Records from a collection —
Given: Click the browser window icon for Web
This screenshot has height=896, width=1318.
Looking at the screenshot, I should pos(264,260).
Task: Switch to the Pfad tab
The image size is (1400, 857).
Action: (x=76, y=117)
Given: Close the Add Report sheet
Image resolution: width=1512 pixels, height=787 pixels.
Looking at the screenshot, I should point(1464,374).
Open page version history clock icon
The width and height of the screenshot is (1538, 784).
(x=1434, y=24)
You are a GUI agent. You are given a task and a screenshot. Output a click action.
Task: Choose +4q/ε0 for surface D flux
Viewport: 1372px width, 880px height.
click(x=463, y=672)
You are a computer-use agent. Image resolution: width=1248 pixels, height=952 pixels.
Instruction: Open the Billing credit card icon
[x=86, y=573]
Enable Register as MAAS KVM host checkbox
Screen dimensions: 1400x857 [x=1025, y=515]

PROBLEM DESCRIPTION —
Your answer must contain every line of the records, exactly.

EXERCISE OUTPUT —
Given: Click the browser window icon for Web
This screenshot has height=896, width=1318.
Looking at the screenshot, I should pos(264,260).
Task: Switch to the Pfad tab
The image size is (1400, 857).
Action: (x=76, y=117)
Given: Close the Add Report sheet
Image resolution: width=1512 pixels, height=787 pixels.
Looking at the screenshot, I should point(1464,374).
Open page version history clock icon
The width and height of the screenshot is (1538, 784).
(x=1434, y=24)
You are a GUI agent. You are given a task and a screenshot. Output a click action.
Task: Choose +4q/ε0 for surface D flux
Viewport: 1372px width, 880px height.
click(x=463, y=672)
You are a computer-use agent. Image resolution: width=1248 pixels, height=952 pixels.
Instruction: Open the Billing credit card icon
[x=86, y=573]
Enable Register as MAAS KVM host checkbox
Screen dimensions: 1400x857 [x=1025, y=515]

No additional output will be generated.